[Start of Attachment]
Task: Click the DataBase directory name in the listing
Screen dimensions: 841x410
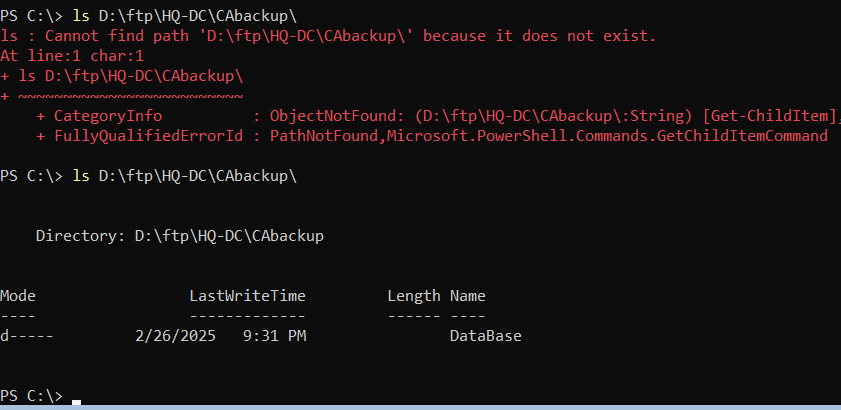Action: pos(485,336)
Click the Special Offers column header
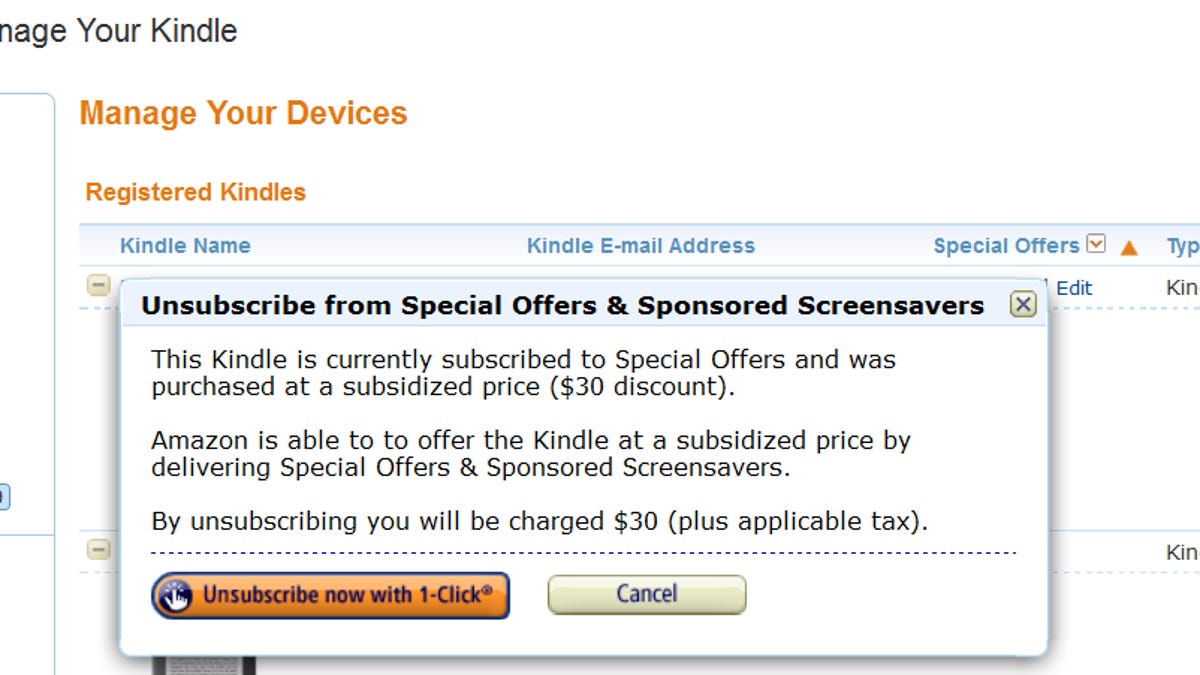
[End of Attachment]
[Start of Attachment]
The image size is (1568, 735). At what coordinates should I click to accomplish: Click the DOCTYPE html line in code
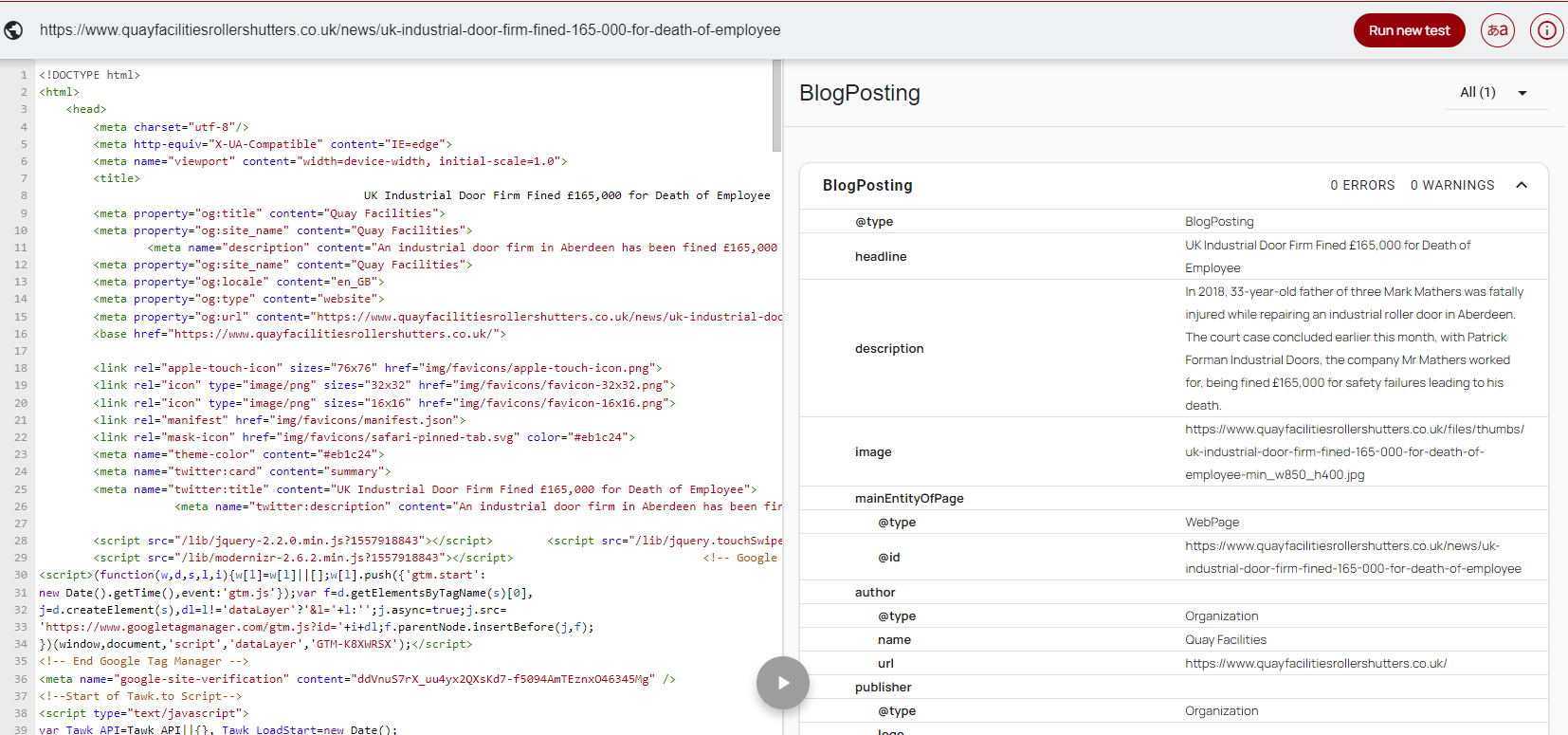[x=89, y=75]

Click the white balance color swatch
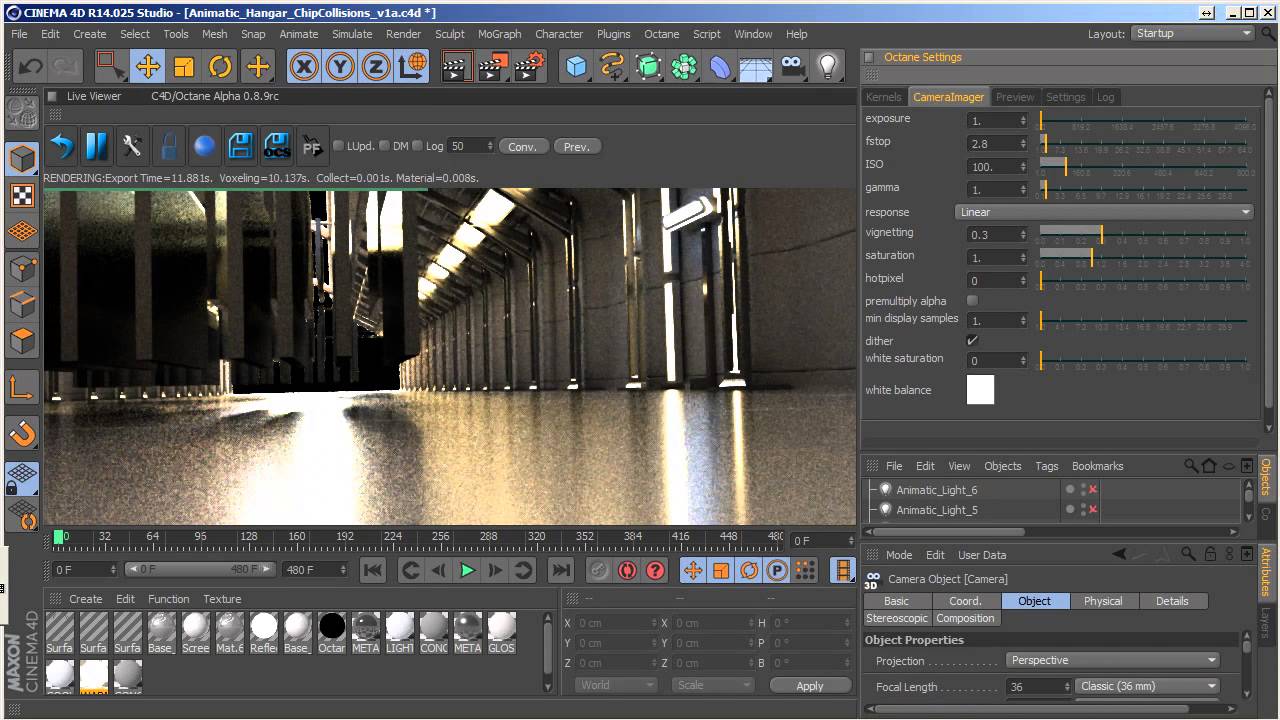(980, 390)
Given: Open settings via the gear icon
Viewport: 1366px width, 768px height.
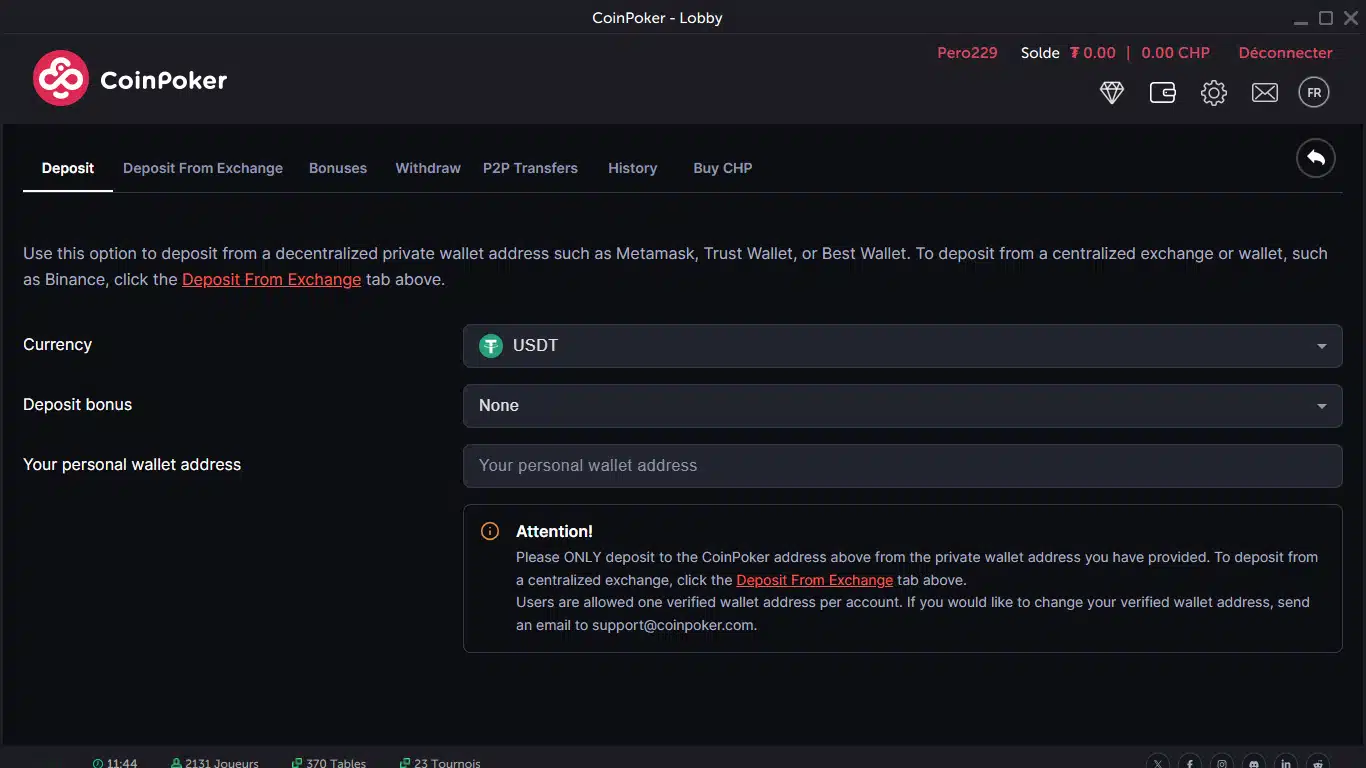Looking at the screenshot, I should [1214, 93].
[End of Attachment]
## The problem
Go back to the listing above and write out the lines starting at the one with "Screen dimensions: 841x410" and ending at the one with "Click the Special Offers column header", inclusive, exactly and without pictures.

## Answer box
Screen dimensions: 841x410
Action: pos(485,336)
Click the Special Offers column header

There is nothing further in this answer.